Monsieur, peut-on rêver un parterre plus beau ?
On n’y peut comparer que ceux de ce château.
Tiens ! Celui-là a douze pieds et sa césure
Ce que c’est de fréquenter des gens de culture.
Encore, ne parlé-je que de mes amants.
Il me faudrait dire un mot de mes soupirants
Qui se précipitent
Qui font des visites
Qui tantôt hésitent
Et tantôt vont vite.
Notez ce rythme haletant
C’est celui de ces fébricitants
Penchés sur ma liste
Comme le Cheyenne sur sa piste.
Mistler, j’y crois
Schumann, je ne sais pas.
Lévi-Strauss a été courtois
Gautier m’a paru froid
Roussin carrément narquois.
Dutourd va-t-il m’assener une croix ?
Druon me donnera-t-il le gâteau de sa voix ?
Quant à Troyat,
Je ne vois par là
Que des oyats.
– Pardon, Madame, à quoi riment ces oyats ?

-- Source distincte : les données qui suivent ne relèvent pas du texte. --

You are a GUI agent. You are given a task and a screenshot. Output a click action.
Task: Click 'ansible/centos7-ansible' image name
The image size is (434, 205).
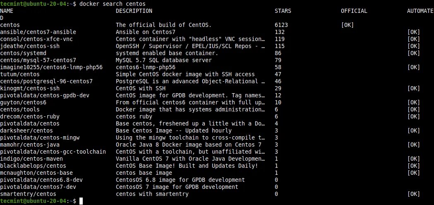click(38, 32)
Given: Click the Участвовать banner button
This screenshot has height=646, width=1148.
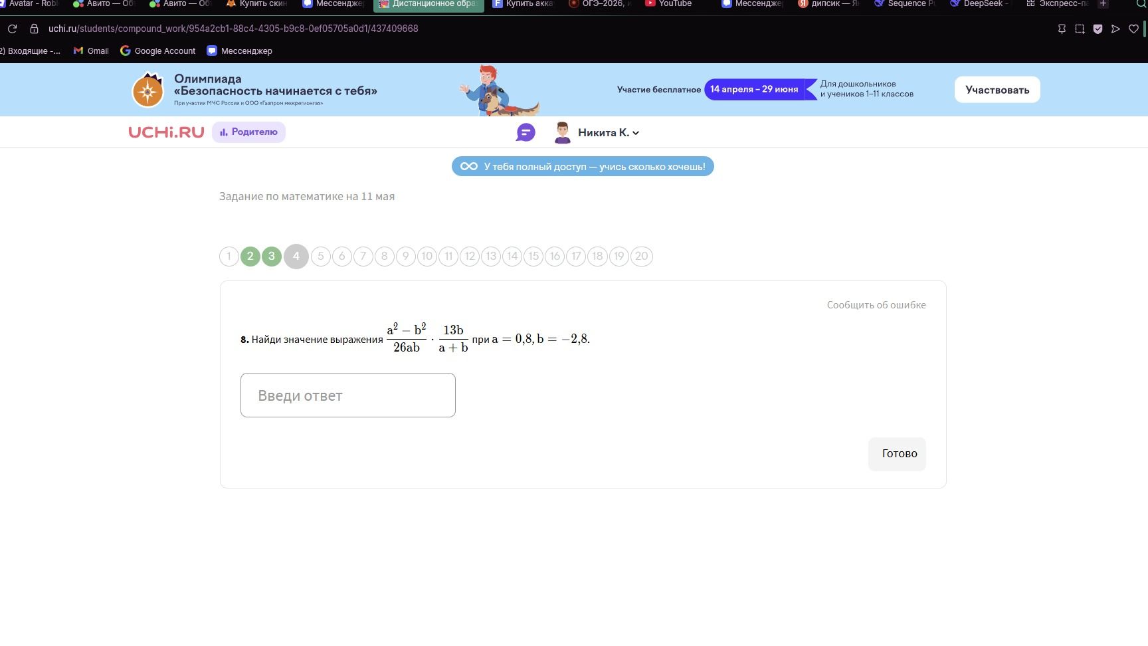Looking at the screenshot, I should pyautogui.click(x=997, y=90).
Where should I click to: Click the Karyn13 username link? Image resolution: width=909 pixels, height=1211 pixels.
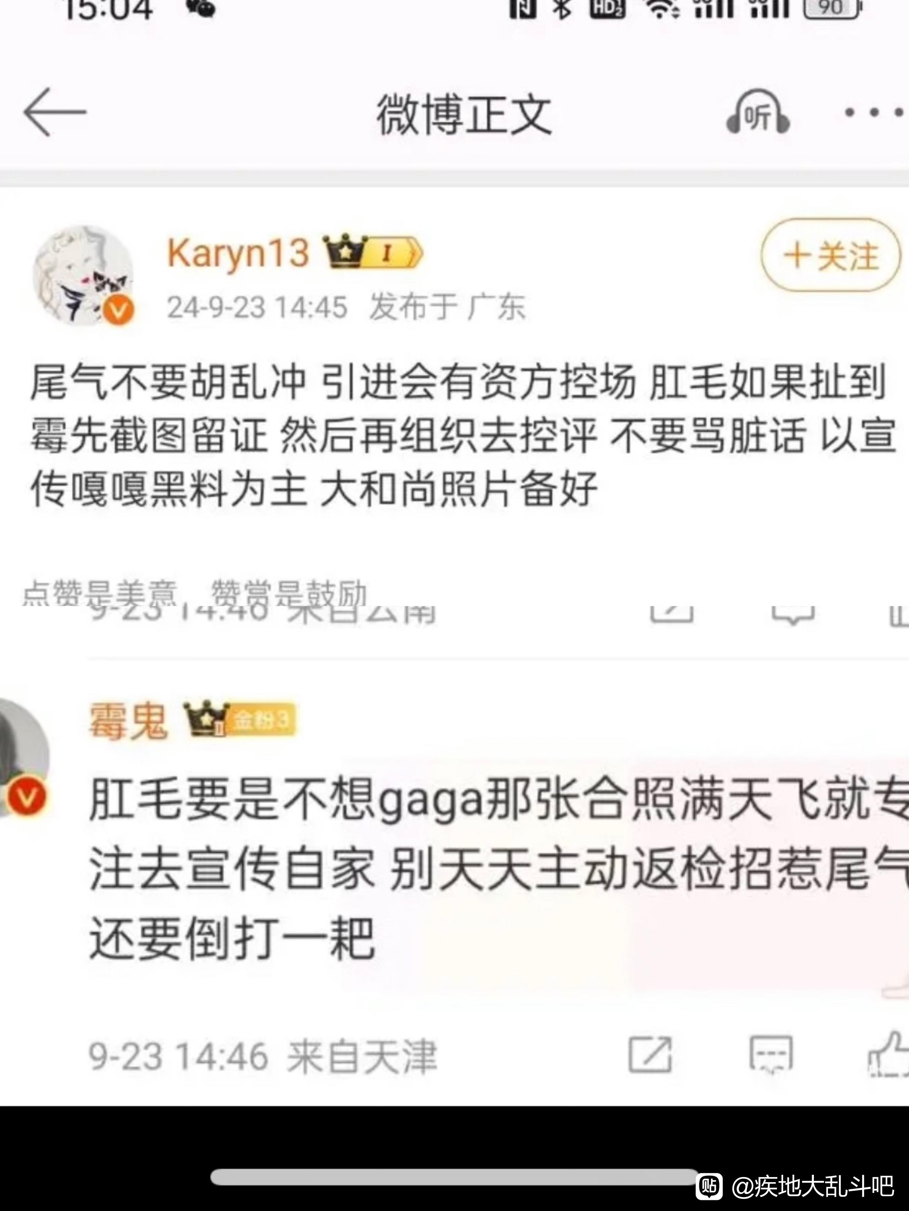coord(238,253)
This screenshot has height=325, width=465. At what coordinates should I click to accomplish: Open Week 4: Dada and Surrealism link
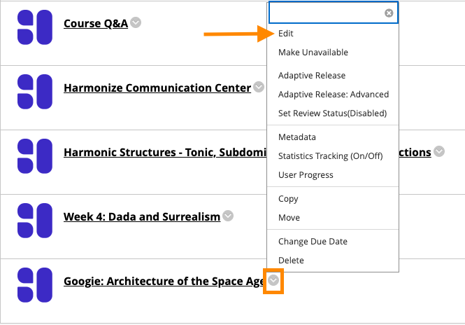pos(142,217)
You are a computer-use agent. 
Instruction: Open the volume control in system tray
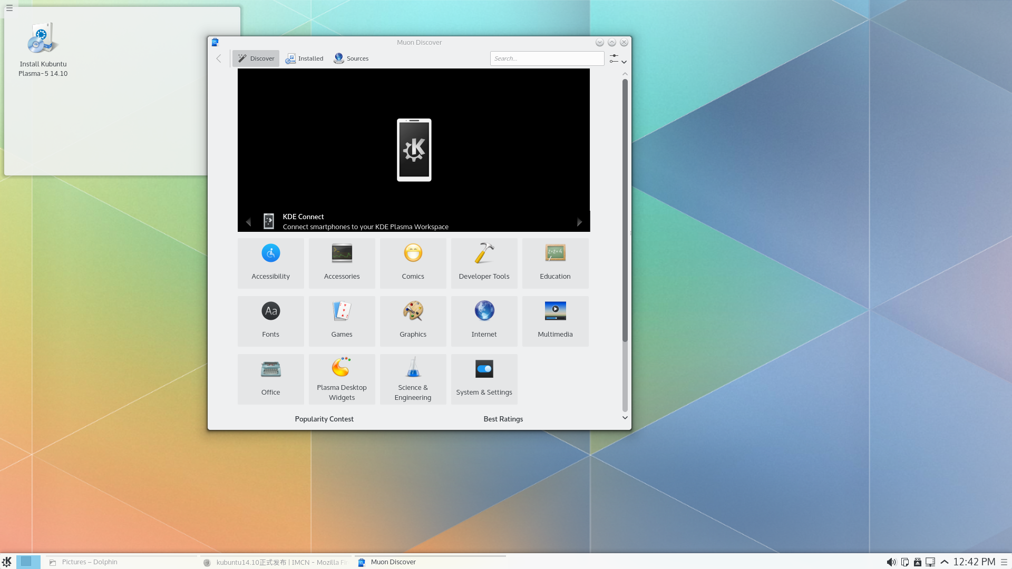coord(891,562)
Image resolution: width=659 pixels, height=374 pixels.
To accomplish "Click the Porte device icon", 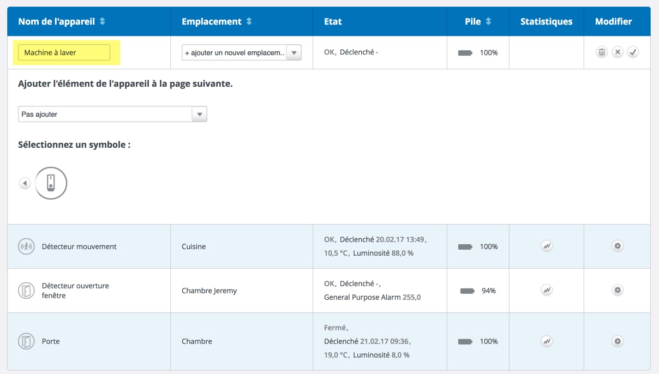I will [26, 341].
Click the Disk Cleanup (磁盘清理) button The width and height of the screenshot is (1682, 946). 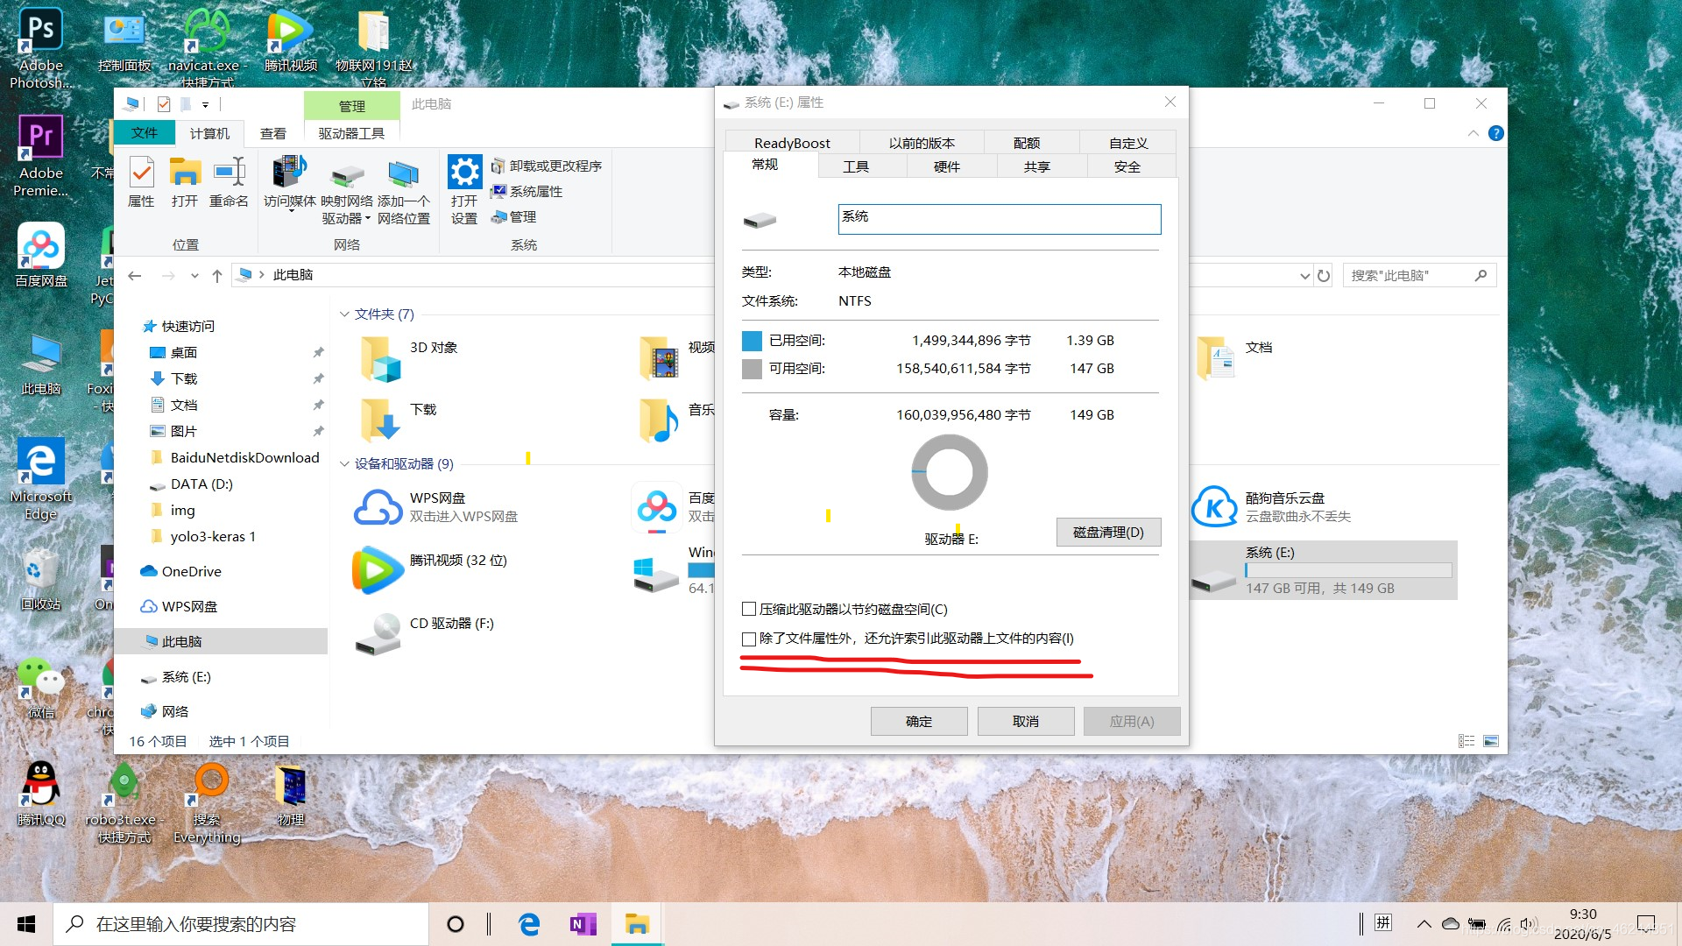click(1108, 533)
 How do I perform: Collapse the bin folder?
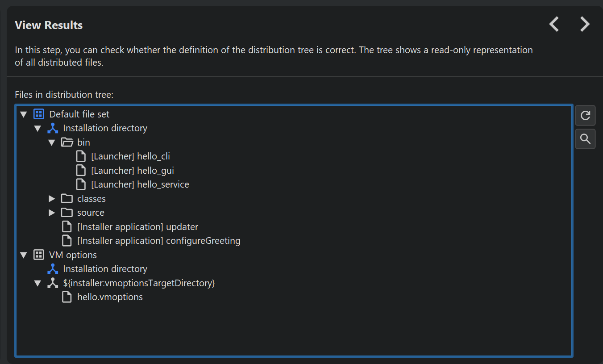[52, 143]
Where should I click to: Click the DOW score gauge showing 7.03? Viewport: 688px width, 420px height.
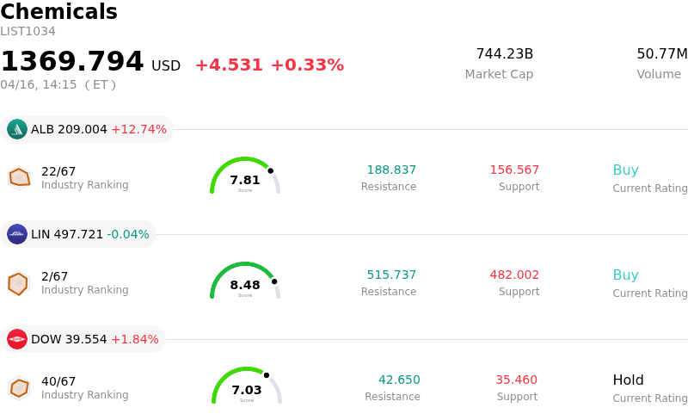(247, 387)
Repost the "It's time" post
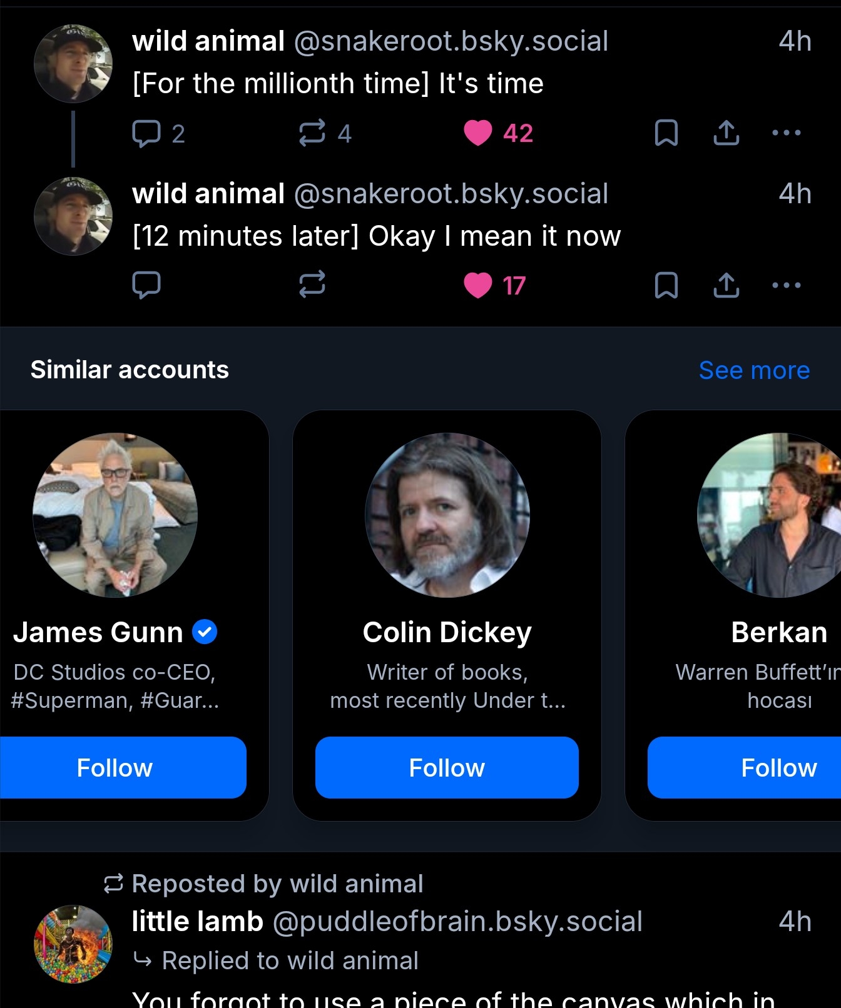This screenshot has height=1008, width=841. click(312, 133)
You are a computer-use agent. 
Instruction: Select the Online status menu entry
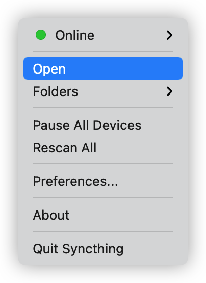pos(103,35)
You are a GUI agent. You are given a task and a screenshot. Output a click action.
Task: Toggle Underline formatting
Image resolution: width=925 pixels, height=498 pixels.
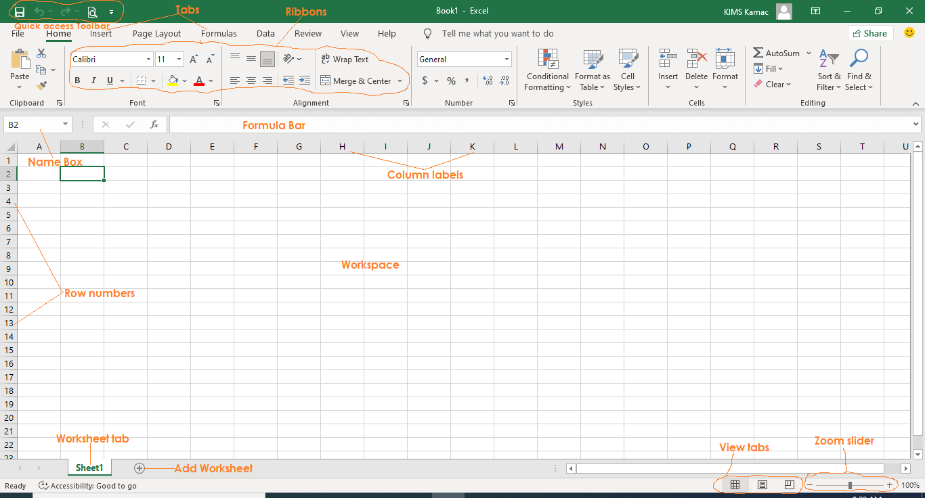(x=109, y=81)
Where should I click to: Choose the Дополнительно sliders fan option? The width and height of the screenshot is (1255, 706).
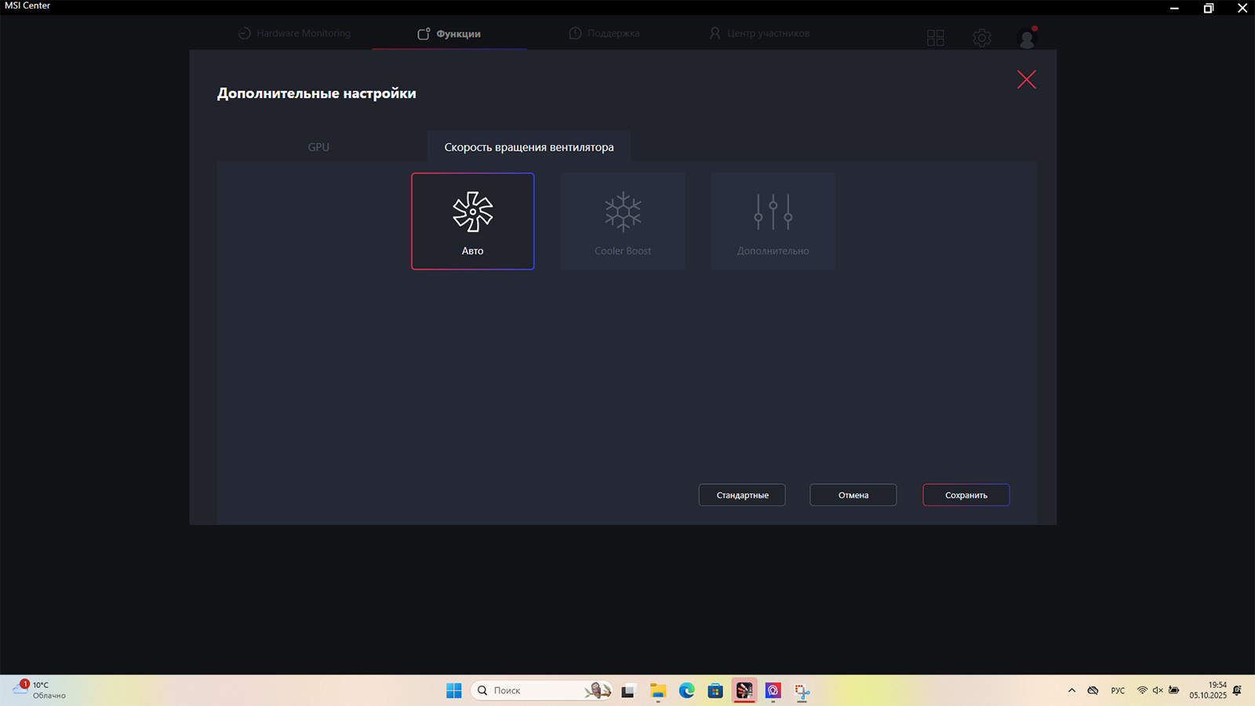pos(773,221)
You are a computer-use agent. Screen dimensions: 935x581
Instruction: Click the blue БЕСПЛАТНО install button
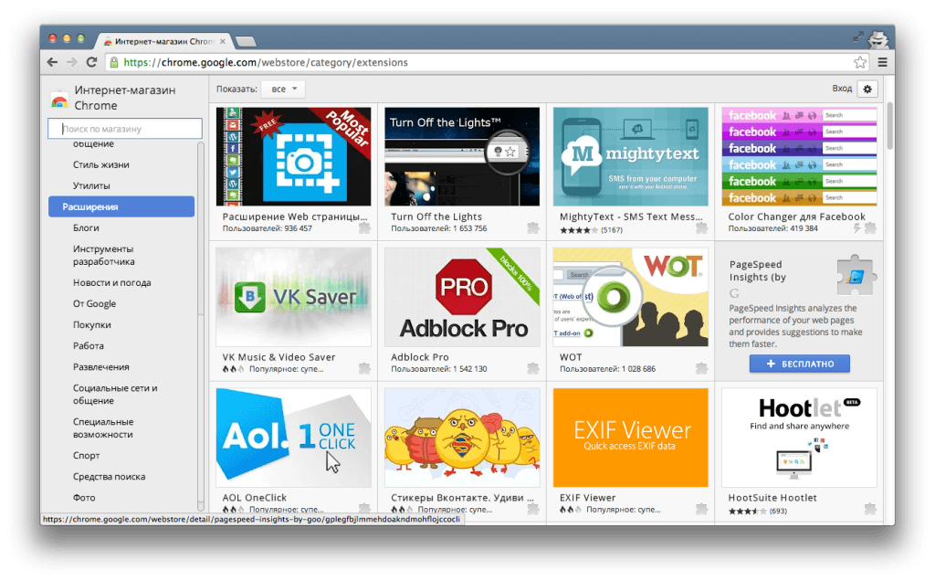pos(799,364)
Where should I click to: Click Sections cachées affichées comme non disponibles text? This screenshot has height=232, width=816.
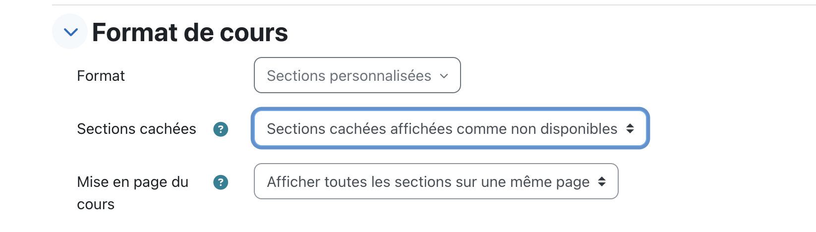point(442,129)
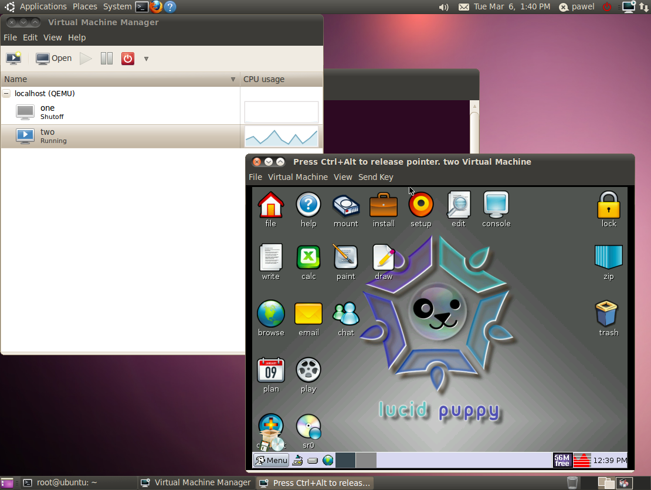Image resolution: width=651 pixels, height=490 pixels.
Task: Collapse the localhost (QEMU) tree node
Action: (x=6, y=93)
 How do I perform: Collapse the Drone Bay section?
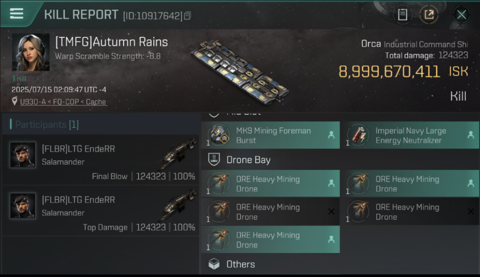[248, 160]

– Ils riment avec Troyat, c’est là qu’ils sont utiles.
La rime à oyat, vous croyez que c’est facile ?
Puis, lorsque tout est fini...
Monsieur, vous n’allez pas croire ce que je vous dis.
Pour n’avoir pas obtenu l’immortalité,
D’aucuns sont restés une semaine alités.
Citez-moi d’autres Ninons dans l’Histoire
Qui aient suscité de tels désespoirs.
Ce n’est pas tout. J’en viens à mon zénith
Où je me sens Vénus, je me sens Amphitrite.
Les autres, les mousmés, pour leur anniversaire
Que leur offre-t-on ? Monsieur, des misères,
Un aspidistra dans son pot, quelque bricole,
Un bijou qualifié rivière, plutôt rigole
Voire, quand le mari ou l’amant est plus faste,
Un duplex, un appartement plus ou moins vaste.
À moi, Monsieur, on offre un château tout entier
Un château, à moi comme à Diane de Poitiers.
Cadeau royal, largesse inestimable
Suis-je donc Cendrillon, suis-je dans une fable ?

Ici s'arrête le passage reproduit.